Crises will always come back – but the impact can be mitigated
We have learned a few things from previous economic crises. But our thinking about the future is still too short-sighted, and we forget that crises come and go.
“Once a crisis has passed and things start going better again, we think the situation will last forever,” says Lars Magnusson, professor of economic history at Uppsala University.
In his research he has been amazed at how incredibly quickly people forget. There are power economic interests in a boom. Everybody wants to make money and increase their profits.
“There’s a greediness in this. Everyone wants to raise their profits and can’t see when they’ve been in for too long. As long as we have a market for stocks and such, there will be crises,” observes Lars Magnusson.

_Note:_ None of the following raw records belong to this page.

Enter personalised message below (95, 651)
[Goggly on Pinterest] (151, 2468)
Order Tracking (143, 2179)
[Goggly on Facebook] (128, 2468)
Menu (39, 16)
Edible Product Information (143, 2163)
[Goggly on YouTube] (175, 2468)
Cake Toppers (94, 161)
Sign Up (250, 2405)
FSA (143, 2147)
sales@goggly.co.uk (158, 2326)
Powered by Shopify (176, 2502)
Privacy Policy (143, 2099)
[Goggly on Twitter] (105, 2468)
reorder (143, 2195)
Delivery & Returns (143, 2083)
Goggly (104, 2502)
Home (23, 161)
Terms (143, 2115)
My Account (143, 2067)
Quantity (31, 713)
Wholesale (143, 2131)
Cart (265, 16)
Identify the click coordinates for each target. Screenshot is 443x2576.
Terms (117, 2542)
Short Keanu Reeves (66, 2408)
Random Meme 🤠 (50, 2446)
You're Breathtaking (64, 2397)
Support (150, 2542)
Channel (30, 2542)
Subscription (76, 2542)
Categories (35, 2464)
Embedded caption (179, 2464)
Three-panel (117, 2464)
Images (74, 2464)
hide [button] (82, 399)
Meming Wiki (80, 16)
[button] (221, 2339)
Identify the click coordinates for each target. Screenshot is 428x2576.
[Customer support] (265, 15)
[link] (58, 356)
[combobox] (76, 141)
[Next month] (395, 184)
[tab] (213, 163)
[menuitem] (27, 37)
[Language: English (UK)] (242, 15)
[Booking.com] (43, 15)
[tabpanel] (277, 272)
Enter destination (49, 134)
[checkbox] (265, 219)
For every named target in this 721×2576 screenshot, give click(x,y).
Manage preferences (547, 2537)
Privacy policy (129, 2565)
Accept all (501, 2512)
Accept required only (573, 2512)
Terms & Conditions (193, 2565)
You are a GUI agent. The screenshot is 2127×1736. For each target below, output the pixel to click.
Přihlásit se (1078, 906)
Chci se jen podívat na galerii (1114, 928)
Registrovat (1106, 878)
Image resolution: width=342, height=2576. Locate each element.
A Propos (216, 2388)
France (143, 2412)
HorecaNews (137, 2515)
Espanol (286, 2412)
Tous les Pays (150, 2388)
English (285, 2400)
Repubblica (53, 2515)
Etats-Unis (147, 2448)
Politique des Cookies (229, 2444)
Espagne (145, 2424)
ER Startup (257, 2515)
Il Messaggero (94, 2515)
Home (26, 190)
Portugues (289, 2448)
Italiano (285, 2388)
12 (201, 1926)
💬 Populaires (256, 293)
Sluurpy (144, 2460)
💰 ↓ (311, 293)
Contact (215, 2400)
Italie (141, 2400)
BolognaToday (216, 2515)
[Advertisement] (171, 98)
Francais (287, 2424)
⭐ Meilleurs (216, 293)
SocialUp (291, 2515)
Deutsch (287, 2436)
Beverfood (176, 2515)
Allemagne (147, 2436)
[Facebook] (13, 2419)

But he does feel we have learned a few things over the years. The fact that we survived the crisis of 2008-2009 relatively unscathed is partly because since the long and deep crisis of the 1990s politicians have taken several measures to moderate the effects of future economic crises as much as possible. Monetary policy has changed, and the Bank of Sweden has gone from being politically controlled to an independent institution tasked with keeping inflation below two percent.
Moreover the negotiating parties in the labor market learned the importance of limiting the wage gap by entering collective contracts with roughly the same percentage level.
“The pioneering industrial contract from 1997 has held the market together. Industries and unions agreed on small wage increases but higher real wages, thanks to lower inflation. This has given Sweden a good point of departure compared with other countries.”
But these measures are not sufficient, according to the professor. To moderate crises, we need good banking legislation in combination with effective routines for spotting risks and revealing bubbles.
“Otherwise we will continue to experience severe crises. As a matter of fact, we can still see traces of the 1990s crisis. Employment still hasn’t bounced back from that.”
This is why Lars Magnusson welcomes EU initiatives for new types of regulations for the finance market.
“We don’t learn spontaneously from our mistakes. This is why we need institutions in society,” he says.